Whenever you go to the Outer Banks, you hear old-timers waxing poetic about the good ole days when beer was a nickle and there were only four people on the beach, all of them related to the Hatfields. Nowadays, a weekend in OBX brings a caravan of SUVs as far as the eye can see, as well as a Home Depot, a Walmart, and even a Harris Teeter, and there's talk of building a new bridge thirty miles north of the sole entry point to allow easier access to several of the towns. I agree that all of this reaches northern Virginian levels of excessiveness, but I don't necessarily harbor any sentimental vehemence against it all.
When we'd take our family vacations to Nag's Head in the late 1980s, we would stay in a tiny crappy motel with a kitchenette and eat Vienna sausages and Spaghettios out of the can. It was much like the way I picture life in the slums during the Industrial Revolution, except with more sand and fewer lice. From this unsentimental viewpoint, I don't really mind that there are more stores selling useless crap and a Wings store every half a mile on the main road, because at the end of the day, it's not about the fact that you're on a beach that should make a vacation great -- it's the fact that you are away from your work and your stresses.

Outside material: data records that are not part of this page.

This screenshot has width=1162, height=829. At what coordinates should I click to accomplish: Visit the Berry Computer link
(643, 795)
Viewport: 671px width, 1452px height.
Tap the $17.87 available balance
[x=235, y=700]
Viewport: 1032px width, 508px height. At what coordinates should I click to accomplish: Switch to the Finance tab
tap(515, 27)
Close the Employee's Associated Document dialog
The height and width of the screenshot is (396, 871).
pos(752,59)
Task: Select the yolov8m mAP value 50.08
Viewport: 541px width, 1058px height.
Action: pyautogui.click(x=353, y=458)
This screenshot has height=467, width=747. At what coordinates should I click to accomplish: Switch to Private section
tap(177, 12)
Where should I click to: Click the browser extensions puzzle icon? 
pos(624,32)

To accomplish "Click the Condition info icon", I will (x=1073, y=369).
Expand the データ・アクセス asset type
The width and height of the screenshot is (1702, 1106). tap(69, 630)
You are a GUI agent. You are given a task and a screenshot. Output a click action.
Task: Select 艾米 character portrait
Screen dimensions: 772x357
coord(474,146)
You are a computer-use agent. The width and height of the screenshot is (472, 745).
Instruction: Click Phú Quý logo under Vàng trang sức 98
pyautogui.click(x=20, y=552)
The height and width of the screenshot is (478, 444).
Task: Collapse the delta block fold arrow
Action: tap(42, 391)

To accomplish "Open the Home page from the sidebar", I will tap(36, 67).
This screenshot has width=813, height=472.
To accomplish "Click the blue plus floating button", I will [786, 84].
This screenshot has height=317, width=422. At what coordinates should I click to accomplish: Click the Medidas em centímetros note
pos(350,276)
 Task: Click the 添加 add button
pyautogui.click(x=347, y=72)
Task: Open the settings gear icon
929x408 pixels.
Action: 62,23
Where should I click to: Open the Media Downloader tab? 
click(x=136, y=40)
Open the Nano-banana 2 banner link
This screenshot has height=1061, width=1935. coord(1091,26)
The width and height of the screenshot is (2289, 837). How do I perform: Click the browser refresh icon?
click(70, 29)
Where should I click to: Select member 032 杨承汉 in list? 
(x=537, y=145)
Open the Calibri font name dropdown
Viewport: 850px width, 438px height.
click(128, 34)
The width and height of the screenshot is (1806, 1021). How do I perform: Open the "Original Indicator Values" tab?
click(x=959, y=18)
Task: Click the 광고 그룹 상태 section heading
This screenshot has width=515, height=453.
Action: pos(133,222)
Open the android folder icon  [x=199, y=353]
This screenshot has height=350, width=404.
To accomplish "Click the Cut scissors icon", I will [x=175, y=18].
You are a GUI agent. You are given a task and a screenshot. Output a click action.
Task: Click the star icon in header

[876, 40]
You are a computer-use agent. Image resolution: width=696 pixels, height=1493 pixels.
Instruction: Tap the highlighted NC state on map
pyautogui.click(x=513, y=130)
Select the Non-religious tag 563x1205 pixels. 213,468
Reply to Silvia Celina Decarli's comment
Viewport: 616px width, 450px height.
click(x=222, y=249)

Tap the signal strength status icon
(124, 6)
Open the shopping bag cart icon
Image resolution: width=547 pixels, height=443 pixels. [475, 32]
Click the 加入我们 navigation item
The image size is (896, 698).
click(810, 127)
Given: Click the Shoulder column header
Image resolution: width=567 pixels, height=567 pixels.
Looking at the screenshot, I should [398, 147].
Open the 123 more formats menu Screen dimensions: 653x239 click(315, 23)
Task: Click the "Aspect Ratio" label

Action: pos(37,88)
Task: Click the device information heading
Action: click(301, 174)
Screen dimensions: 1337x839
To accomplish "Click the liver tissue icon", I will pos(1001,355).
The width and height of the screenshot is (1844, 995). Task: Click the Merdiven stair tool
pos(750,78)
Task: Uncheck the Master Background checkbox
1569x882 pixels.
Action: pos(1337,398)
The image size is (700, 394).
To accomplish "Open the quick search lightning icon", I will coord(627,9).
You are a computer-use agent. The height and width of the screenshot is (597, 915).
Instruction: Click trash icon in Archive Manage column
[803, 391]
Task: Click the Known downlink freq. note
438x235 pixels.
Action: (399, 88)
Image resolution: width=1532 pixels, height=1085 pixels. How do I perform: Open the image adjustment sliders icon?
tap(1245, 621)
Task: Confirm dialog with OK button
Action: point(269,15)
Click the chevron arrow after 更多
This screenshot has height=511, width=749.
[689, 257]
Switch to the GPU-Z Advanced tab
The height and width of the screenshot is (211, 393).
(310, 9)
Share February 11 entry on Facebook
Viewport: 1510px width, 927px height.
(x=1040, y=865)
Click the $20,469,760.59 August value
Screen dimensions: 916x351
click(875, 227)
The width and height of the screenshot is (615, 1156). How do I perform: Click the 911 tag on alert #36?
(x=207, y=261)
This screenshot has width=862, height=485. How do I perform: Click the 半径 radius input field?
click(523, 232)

Vacations are a chance to turn off the cell phone and recharge yourself, and where one person will backpack the Appalachian Trail to go on vacation, who's to fault the other guy who wants to mosey down the street without shirts and shoes to the Harris Teeter to pick up precooked snacks for dinner? Some people want their little luxuries when they go on vacation, and as long as the Kroger isn't built on the third floor of my beach house with a flashing neon sign, I see no problem with it. I can still get a place in a subdivision of houses with no commercial giants in sight and I can still walk down to the beach without waiting at a stop light. To me, having all the conveniences of urban life just a few miles down the road is a bonus, not an eyesore.
This is also reflected in the place I live -- I'm in a cozy neighbourhood in "rural" Sterling which is only minorly terrorized by MS-13, and I see kids riding by on bicycles most days of the week. However, there's a McDonald's less than half a mile away which I frequent at least twice a month, and all the major chain stores have an outlet within a five mile radius. They're there when I need them, but don't bother me when I'm at home, which is as it should be!